### EXERCISE
Repeat exactly, and only, the lines of the entries below from the one with "Viewport: 600px width, 573px height." through the one with "Focus the Search...", both ends included.

### SUPPLIED DATA
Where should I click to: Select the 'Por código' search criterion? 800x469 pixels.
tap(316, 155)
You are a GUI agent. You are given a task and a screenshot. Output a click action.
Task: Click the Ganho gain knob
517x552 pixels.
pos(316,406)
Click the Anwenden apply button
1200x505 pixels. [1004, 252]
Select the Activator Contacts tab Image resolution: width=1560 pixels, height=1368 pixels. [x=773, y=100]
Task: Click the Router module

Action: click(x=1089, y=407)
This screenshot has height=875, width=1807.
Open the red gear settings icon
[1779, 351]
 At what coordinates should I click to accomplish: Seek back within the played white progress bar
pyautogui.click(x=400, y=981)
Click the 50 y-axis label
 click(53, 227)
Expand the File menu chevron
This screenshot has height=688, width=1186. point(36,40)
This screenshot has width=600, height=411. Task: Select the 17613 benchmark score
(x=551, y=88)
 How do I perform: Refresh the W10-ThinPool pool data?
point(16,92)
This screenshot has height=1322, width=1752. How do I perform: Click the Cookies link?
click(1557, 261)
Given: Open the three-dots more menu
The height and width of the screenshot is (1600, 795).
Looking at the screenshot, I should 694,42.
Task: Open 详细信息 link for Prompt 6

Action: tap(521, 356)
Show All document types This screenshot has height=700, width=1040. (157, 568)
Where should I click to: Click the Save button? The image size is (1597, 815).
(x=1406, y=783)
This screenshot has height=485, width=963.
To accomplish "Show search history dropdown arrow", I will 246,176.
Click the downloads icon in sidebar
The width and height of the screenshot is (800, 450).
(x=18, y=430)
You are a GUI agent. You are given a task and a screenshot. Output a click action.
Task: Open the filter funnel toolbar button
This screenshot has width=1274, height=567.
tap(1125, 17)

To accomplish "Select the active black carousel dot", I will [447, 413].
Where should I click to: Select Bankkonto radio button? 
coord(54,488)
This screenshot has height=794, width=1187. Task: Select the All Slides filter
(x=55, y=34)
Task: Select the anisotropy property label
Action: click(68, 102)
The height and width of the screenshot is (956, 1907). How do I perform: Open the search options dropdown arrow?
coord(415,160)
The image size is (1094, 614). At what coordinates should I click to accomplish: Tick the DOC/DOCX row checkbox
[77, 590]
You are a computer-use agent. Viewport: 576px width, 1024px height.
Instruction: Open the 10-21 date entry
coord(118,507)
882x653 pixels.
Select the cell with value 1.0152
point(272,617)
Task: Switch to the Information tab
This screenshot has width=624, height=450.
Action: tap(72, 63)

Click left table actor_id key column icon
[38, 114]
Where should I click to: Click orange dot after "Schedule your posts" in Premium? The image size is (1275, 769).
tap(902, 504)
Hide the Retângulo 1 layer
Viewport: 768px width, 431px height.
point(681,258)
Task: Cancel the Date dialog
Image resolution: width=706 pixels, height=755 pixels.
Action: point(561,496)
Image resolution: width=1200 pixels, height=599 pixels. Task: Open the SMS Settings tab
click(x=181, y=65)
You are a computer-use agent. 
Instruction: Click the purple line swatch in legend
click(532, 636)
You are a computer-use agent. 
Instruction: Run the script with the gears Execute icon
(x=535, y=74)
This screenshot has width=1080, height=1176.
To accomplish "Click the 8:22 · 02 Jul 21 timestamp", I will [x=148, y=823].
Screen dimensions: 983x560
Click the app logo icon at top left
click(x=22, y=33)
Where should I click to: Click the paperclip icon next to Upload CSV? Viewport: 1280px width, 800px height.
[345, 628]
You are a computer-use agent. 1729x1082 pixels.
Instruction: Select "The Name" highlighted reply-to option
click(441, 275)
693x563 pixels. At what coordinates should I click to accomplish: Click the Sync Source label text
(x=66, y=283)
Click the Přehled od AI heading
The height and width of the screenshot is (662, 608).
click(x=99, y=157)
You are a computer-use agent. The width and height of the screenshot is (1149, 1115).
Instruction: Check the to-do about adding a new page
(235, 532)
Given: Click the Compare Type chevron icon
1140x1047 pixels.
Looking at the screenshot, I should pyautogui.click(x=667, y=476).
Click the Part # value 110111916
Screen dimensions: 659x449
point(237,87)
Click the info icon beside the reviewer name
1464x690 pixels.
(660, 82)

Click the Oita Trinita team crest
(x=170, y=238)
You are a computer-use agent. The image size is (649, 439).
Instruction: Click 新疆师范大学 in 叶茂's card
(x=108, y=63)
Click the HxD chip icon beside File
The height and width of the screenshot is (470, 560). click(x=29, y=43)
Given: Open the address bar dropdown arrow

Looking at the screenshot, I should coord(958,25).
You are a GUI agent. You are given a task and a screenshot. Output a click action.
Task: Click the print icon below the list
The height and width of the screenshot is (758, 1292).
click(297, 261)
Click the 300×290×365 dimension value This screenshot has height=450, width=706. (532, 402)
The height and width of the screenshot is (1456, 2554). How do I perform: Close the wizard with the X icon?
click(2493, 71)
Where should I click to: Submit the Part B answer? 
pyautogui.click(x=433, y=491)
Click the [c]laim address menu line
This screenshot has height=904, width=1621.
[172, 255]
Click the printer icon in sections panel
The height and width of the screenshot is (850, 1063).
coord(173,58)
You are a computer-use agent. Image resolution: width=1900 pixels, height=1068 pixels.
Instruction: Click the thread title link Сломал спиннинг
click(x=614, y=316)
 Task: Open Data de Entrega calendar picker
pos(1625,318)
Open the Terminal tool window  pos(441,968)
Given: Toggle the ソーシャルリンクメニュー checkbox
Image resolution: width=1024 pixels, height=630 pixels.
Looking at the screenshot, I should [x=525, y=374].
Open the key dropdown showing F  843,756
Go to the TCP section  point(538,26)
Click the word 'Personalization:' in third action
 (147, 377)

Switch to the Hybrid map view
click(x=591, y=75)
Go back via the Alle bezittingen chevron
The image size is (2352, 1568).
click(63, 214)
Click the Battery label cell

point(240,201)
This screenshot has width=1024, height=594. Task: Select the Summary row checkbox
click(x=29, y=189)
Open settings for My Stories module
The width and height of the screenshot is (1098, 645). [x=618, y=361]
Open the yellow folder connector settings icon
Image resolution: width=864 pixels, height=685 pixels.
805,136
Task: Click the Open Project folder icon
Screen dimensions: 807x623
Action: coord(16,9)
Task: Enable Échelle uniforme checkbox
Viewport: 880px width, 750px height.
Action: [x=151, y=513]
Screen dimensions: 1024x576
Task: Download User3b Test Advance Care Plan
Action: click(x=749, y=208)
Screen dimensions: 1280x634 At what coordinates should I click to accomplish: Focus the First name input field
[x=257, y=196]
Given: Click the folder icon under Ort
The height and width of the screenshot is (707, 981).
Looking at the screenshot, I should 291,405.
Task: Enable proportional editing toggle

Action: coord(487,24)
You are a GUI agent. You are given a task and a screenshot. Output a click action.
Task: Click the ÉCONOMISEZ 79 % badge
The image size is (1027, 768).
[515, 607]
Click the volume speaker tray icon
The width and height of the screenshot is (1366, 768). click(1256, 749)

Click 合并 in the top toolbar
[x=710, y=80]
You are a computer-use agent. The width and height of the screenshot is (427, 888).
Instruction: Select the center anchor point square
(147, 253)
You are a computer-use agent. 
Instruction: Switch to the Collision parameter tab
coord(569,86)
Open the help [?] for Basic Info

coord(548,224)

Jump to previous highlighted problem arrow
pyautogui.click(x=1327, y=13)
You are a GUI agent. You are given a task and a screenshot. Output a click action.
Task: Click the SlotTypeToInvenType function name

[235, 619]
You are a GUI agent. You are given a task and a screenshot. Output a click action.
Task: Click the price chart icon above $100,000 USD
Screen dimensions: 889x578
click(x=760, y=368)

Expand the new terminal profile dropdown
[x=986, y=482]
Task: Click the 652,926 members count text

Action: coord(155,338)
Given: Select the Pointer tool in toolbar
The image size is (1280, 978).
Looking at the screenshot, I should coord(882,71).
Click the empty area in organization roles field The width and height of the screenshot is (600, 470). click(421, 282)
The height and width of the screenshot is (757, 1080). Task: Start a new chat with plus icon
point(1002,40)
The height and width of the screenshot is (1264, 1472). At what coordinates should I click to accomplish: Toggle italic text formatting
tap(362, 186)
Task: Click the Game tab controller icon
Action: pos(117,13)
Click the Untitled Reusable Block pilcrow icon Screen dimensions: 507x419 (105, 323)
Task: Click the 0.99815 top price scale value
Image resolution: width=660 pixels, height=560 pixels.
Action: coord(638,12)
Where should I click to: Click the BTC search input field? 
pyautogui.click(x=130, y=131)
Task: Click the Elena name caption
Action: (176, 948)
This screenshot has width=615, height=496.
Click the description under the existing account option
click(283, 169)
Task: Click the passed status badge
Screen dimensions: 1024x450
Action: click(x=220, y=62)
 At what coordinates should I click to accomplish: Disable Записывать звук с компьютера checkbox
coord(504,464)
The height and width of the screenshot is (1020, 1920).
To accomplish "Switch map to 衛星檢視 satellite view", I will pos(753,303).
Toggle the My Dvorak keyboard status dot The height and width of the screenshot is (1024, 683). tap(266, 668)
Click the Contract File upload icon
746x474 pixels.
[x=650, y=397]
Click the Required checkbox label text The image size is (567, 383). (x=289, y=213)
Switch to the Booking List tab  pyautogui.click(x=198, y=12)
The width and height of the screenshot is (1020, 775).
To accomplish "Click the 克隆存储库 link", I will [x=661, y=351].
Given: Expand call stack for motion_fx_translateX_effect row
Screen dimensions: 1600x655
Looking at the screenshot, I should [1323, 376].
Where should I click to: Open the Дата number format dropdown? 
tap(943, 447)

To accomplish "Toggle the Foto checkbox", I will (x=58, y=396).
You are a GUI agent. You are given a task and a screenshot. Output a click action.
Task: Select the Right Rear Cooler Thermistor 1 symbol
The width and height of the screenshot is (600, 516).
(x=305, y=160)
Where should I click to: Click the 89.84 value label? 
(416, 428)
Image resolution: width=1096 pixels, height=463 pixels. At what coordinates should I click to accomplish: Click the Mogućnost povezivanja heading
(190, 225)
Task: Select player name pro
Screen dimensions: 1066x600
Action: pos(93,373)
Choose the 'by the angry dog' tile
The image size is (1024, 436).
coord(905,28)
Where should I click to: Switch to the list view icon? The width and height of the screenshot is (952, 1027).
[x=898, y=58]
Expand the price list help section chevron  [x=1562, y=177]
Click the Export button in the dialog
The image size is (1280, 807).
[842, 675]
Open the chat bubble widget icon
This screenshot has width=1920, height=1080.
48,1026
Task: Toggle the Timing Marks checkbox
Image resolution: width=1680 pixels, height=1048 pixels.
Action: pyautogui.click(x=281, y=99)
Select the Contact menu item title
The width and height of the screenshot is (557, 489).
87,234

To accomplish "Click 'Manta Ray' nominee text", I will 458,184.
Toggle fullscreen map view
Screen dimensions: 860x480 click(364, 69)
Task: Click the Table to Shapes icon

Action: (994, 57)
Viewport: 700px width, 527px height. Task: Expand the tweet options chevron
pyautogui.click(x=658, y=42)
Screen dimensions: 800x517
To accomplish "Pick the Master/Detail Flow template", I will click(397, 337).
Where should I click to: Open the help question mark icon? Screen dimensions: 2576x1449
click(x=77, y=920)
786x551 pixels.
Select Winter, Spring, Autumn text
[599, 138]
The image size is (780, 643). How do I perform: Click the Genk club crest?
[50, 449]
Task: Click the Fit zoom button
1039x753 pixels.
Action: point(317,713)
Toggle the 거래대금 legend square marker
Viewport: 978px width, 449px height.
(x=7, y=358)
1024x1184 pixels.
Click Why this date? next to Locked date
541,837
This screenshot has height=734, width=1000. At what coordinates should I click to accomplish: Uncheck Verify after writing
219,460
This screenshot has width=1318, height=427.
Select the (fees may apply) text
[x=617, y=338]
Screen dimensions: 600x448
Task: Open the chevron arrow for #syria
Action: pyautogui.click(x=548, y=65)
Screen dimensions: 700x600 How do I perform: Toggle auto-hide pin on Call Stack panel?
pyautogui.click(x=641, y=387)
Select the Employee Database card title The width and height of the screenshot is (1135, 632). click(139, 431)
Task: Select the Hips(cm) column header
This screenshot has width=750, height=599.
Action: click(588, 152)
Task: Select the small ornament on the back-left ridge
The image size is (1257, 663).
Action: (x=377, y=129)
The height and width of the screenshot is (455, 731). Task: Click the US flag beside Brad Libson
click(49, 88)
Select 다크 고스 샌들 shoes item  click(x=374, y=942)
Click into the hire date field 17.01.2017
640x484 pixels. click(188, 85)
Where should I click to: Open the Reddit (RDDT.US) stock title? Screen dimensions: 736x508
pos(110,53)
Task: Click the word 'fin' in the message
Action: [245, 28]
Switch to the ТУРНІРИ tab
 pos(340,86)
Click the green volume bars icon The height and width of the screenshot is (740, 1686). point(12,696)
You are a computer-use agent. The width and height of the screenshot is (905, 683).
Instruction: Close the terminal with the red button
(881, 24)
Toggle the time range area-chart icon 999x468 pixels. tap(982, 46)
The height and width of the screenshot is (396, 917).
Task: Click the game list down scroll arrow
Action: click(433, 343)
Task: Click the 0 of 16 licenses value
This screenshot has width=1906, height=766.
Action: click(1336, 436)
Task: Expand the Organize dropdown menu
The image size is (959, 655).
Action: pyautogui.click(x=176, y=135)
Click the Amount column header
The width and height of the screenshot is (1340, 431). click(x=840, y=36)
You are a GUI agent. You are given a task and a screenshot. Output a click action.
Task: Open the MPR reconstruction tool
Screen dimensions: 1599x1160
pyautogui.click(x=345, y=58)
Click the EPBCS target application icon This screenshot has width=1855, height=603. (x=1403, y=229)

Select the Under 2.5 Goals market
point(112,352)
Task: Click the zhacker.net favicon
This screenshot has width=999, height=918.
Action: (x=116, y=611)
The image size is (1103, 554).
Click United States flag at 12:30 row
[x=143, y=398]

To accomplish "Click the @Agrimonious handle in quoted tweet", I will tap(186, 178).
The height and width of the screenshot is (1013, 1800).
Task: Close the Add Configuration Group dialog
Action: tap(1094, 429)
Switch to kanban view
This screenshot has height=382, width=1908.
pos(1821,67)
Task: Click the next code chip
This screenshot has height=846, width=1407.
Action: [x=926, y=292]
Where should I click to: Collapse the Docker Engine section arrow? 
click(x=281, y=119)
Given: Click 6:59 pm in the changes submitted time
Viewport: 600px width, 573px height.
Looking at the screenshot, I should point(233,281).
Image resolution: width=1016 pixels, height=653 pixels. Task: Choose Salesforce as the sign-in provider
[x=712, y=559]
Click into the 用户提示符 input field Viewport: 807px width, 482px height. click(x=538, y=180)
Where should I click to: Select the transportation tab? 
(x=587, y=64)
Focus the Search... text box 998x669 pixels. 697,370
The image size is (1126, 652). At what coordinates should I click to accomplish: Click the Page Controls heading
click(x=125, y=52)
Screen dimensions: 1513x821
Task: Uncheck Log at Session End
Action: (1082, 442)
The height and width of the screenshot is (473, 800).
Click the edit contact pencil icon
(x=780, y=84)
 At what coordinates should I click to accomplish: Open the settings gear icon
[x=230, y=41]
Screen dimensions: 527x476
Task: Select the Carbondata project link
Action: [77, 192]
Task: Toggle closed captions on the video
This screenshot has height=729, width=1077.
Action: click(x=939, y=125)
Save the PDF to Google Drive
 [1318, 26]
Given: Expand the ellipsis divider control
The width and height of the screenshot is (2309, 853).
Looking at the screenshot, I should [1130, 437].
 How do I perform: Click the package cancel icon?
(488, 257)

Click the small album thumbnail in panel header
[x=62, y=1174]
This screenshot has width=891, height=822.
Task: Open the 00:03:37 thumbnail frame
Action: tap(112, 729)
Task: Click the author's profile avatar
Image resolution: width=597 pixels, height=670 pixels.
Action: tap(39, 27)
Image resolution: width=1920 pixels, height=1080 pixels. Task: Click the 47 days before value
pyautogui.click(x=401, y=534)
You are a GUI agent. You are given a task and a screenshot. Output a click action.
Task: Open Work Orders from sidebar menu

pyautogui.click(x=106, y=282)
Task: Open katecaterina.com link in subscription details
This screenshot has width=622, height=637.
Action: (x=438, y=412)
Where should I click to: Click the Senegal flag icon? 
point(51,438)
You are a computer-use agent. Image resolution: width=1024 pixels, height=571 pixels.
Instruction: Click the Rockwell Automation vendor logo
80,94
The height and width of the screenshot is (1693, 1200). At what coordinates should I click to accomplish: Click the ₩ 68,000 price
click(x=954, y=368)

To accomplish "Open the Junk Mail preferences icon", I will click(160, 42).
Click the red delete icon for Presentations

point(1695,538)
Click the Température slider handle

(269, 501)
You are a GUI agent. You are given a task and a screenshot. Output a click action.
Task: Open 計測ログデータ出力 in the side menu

### RESPONSE TO THIS EXERCISE
Viewport: 600px width, 573px height.
Looking at the screenshot, I should point(233,281).
Image resolution: width=1016 pixels, height=653 pixels. Task: Choose Salesforce as the sign-in provider
[x=712, y=559]
Click into the 用户提示符 input field Viewport: 807px width, 482px height. click(x=538, y=180)
Where should I click to: Select the transportation tab? 
(x=587, y=64)
Focus the Search... text box 998x669 pixels. 697,370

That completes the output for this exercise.